It claims to have DNS lookup issue, but the weird thing is, I can ping to that server 10.150.160.145 (i.e. server A) from B, and I can even go to 10.150.160.145:9200 directly on the browser in B, and even get the "You Know, for Search" result!

So why is it that metricbeat on this specific server is claiming its a DNS issue? I'm quite at loss here and could use any tips.
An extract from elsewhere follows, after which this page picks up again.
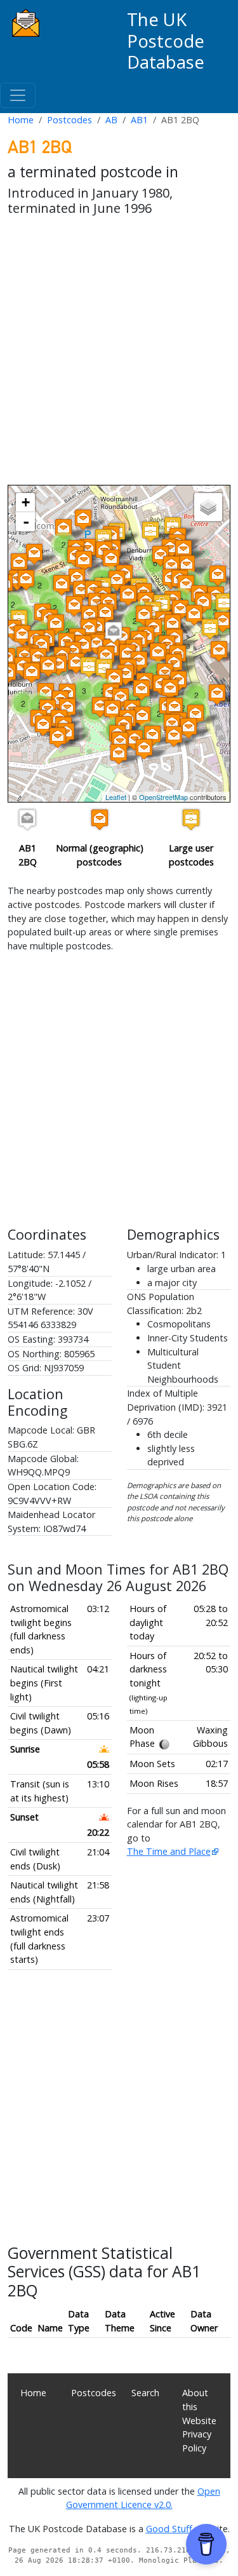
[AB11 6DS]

Now, I admit that I am making an assumption that the other 9 servers have the same configuration, so maybe I'm wrong. However, if that's the case, where do I look for configuration to compare? These machines are using WIndows Server 2008 and 2012. I checked the DNS they are using and they seem very similar, so I don't think that's a problem (and I can connect to 10.150.160.145:9200 directly on my browser on machine B after all)


(Andrew Cholakian) #2

Can you share your exact config? The messages to me look like it's trying to look up a host named http. A likely culprit here would be that somehow the whole URL isn't being configured and just the http prefix is being used.


(David) #3

Hi Andrew, I'm assuming you are talking about metricbeat.yml. In that case:

###################### Metricbeat Configuration Example #######################

# This file is an example configuration file highlighting only the most common
# options. The metricbeat.reference.yml file from the same directory contains all the
# supported options with more comments. You can use it as a reference.
#
# You can find the full configuration reference here:
# https://www.elastic.co/guide/en/beats/metricbeat/index.html

#==========================  Modules configuration ============================

metricbeat.config.modules:
  # Glob pattern for configuration loading
  path: ${path.config}/modules.d/*.yml

  # Set to true to enable config reloading
  reload.enabled: true

  # Period on which files under path should be checked for changes
  reload.period: 10s

#==================== Elasticsearch template setting ==========================

setup.template.settings:
  index.number_of_shards: 1
  index.codec: best_compression
  #_source.enabled: false

#================================ General =====================================

# The name of the shipper that publishes the network data. It can be used to group
# all the transactions sent by a single shipper in the web interface.
#name:

# The tags of the shipper are included in their own field with each
# transaction published.
#tags: ["service-X", "web-tier"]

# Optional fields that you can specify to add additional information to the
# output.
#fields:
#  env: staging


#============================== Dashboards =====================================
# These settings control loading the sample dashboards to the Kibana index. Loading
# the dashboards is disabled by default and can be enabled either by setting the
# options here, or by using the `-setup` CLI flag or the `setup` command.
#setup.dashboards.enabled: false

# The URL from where to download the dashboards archive. By default this URL
# has a value which is computed based on the Beat name and version. For released
# versions, this URL points to the dashboard archive on the artifacts.elastic.co
# website.
#setup.dashboards.url:

#============================== Kibana =====================================

# Starting with Beats version 6.0.0, the dashboards are loaded via the Kibana API.
# This requires a Kibana endpoint configuration.
setup.kibana:

  # Kibana Host
  # Scheme and port can be left out and will be set to the default (http and 5601)
  # In case you specify and additional path, the scheme is required: http://localhost:5601/path
  # IPv6 addresses should always be defined as: https://[2001:db8::1]:5601
  #host: "localhost:5601"

#============================= Elastic Cloud ==================================

# These settings simplify using metricbeat with the Elastic Cloud (https://cloud.elastic.co/).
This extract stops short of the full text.